Autumn de Wilde | 125 mins | cinema | 1.85:1 | UK & USA / English | U / PG
According to IMDb, Jane Austen’s Emma has only been adapted for the big screen twice before — and one of those was Clueless. There have been multiple TV movie and miniseries takes on the novel, though, but as the most recent was over a decade ago I guess someone felt it was about time to trot it out again (after all, every major Dickens and Austen must be adapted for the screen at least once a decade or so, right?)
Following in the footsteps of the likes of Gwyneth Paltrow, Kate Beckinsale, and Romola Garai — and, I guess, Alicia Silverstone — in the title role is Anya Taylor-Joy. With her wide eyes, blonde ringleted hair, and silent, still demeanour, Emma is the very vision of loveliness. But, like so many stereotypical outer appearances, her sweet visage masks a manipulative schemer, obsessed with her own matchmaking ability; and, in private, her opinions of others are often not so kind. She is, in short, a bit of a bitch. Taylor-Joy is perfect in the role, doing an awful lot with subtle changes of expression in reaction shots — her Emma may often be silent and still, but she still conveys so much. Some have labelled Taylor-Joy a “scream queen” after her breakthrough roles in the likes of The Witch and Split, but she’s got a lot more range than that label implies.
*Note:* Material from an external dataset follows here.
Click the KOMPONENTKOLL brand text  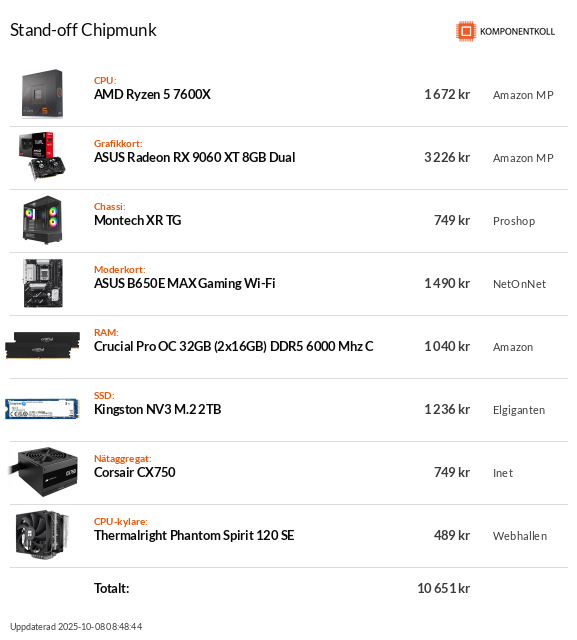[x=517, y=31]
Around her is a cast mixed of well-known faces and up-and-comers. For the latter, the standout is Josh O’Connor, who you may recognise from The Durrells, or The Crown, or God’s Own Country, or one of several other roles — he’s been an up-and-comer for a while and is about due a full-on breakthrough, which I guess all of these things combined have or will provide. Anyway, here he’s an obsequious vicar whose manner changes entirely once his true intentions and character are exposed, and O’Connor tackles both sides with the right amount of humour and churlishness. Johnny Flynn brings a rugged edge to Mr Knightley, Emma’s neighbour and lifelong friend, who disapproves of her meddling ways even as he clearly approves of her. Mia Goth brings a convincing wide-eyed innocence to Harriet Smith, a young girl of unknown parentage who Emma takes under her wing with the real motive of once again showing off her matchmaking skills, which is quite at odds with her previous roles in the likes of Nymphomaniac and The Survivalist.
As to the better-known cast members, Bill Nighy is reliably drily hilarious as Emma’s father, while Miranda Hart injects a lot of her familiar persona into the babbling Mrs Bates, before hitting you with an almost gut-punch of emotion (there were gasps at my screening, dear reader — gasps). Fans of the book / other adaptations will surely know which moment provokes such a response, so there’s the quality of Austen’s original’s storytelling at work there, and also that of the filmmakers and the rest of the cast — the reactions of the other characters; the way they hastily try to cover up the faux pas; and the exposure of Emma’s true character contrasting with the overall sugariness of the way this world has been presented.
This is director Autumn de Wilde’s most striking contribution to the story. The colour palette evokes confectionary; the manner of framing and camera moves is sometimes Wes Anderson-esque. If this Austen adaptation lacks the pure satirical bite of, say, Love & Friendship, it counterbalances with a contrast between the prettiness of the design work and the true thoughts, feelings, and schemes of the protagonist.
Of course, at the end of the day, Emma is a romance, and all’s well that ends well, earned via a flurry of apologies and plotting that lands everyone just where they always ought to have been. I suppose such narrative tidiness is anathema to some, just as are the delightful visuals, the witty dialogue, or the fundamental triviality of a bunch of rich people fussing over each other’s love lives. Well, that’s Jane Austen, people. And, like the elaborate confectionary it so resembles, Emma may not be nutritional, but it is delicious.
Emma. is released in the US today, and is in UK cinemas already.